Around 65km off the coast of Venezuela lies the southern Caribbean island of Curaçao. Part of the so-called ABC Islands along with Bonaire and Aruba, Curaçao has a charm all of its own and plenty that makes it unique in the West Indies. It may not be as famous as some of its neighbours, but visitors here will be enchanted by the sights, sounds and tastes that await them. Here are six fascinating facts that you may not have known about Curaçao.

1. Curaçaoans Belong to the EU

As a Netherlands overseas territory, Curaçao citizens hold the same rights to live and work in the EU as the Dutch. Another European connection is the Curaçao eGaming Authority that issues licenses to new online casinos that operate in various jurisdiction including Europe and Canada. These days, you will find many new online casinos Canada with a Curaçao license. Despite this, Curaçaoans themselves are forbidden from using online casinos.

2. It is One of the Most Colourful Caribbean Islands

The capital of Willemstad is a beautiful location, full of historical Dutch colonial architecture and a designated UNESCO world heritage site. At one time the buildings were painted white, but now they are a riot of bright, contrasting colours. It is rumoured that one of the island’s governors ordered the repainting of the buildings in order to cut down the sun’s glare. Whether this is true or not, the effect is incredibly striking and unique. The colour often continues inside the houses, as it is a Curaçao tradition to paint the walls red with white spots. This unusual decoration is locally believed to repel flies.

3. Curaçao is a Language and Cultural Melting Pot

Throughout its long history, Curaçao has been invaded and settled by many different peoples from around the world. This fact is reflected in the multiple ethnicities and spoken languages, as well as the eclectic cuisine. The main language is Papiamentu, itself a mix of Dutch, French, English, Spanish and Portuguese. Escaping the inquisition in Portugal, Sephardic Jews began to settle during the 17th century. Curaçao is now home to the oldest synagogue of its kind in the western hemisphere.

4. There are Many Delicious Local Dishes

The cuisine of the island also reflects its varied history, including an abundance of traditional Dutch street snacks. Other local delicacies include sweet treats like pumpkin pancakes and cashew cake, and the famous orange-flavoured liqueur that shares the island’s name. If you are feeling adventurous you can try what the locals call stoba yoana. This stew made from iguana was a fairly recent addition to the national cuisine, popularised as a solution to the reptile’s rampant population growth. Like all good mystery meat, it tastes like chicken.

5. It’s a Diver’s Paradise

There are several reefs and wrecks close to the shore that are popular dive sites, including the aptly-named Mushroom Forest. The shapes of the corals at this site resemble underwater woodland fungi – a magical experience. Head over to the tiny uninhabited sister island of Klein Curaçao for more healthy reefs. The fact that the island is below the hurricane belt also helps, as the corals stay relatively undisturbed by turbulent seas.

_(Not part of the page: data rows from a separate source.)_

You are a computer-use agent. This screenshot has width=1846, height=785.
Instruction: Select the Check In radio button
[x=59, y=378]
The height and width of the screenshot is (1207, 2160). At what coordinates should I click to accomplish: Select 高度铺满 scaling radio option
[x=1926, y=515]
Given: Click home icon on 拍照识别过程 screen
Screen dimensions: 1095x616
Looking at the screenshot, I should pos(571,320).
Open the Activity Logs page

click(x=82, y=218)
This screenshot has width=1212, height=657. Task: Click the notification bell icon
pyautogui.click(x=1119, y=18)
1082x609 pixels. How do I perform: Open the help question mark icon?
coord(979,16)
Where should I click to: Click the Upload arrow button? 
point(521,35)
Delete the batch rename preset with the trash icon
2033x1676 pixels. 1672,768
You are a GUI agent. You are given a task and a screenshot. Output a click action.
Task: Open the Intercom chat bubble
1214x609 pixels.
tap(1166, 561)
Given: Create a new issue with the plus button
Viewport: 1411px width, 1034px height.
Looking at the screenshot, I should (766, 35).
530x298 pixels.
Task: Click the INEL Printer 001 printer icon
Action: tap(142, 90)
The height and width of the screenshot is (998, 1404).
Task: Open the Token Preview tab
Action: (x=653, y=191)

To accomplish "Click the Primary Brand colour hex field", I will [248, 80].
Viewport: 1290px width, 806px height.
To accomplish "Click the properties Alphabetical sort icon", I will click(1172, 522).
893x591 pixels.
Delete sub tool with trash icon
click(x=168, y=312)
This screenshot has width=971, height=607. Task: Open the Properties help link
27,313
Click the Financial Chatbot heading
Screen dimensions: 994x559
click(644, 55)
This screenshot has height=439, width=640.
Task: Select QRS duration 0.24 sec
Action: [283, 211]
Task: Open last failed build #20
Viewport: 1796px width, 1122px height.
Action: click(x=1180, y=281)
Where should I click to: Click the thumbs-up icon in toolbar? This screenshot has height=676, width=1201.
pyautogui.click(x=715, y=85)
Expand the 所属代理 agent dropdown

6. It Produces a Surprising Number of Major League Baseball Players

Our last tiny fun fact is a curiosity. Despite a population of around 160,000, there have been 16 Curaçao-born MLB players over the past three decades. That means the most players per capita of anywhere in the world. The sport gained popularity when Hensley ‘Bam Bam’ Meulens made his debut for the New York Yankees in 1989, and since then many have followed in his footsteps.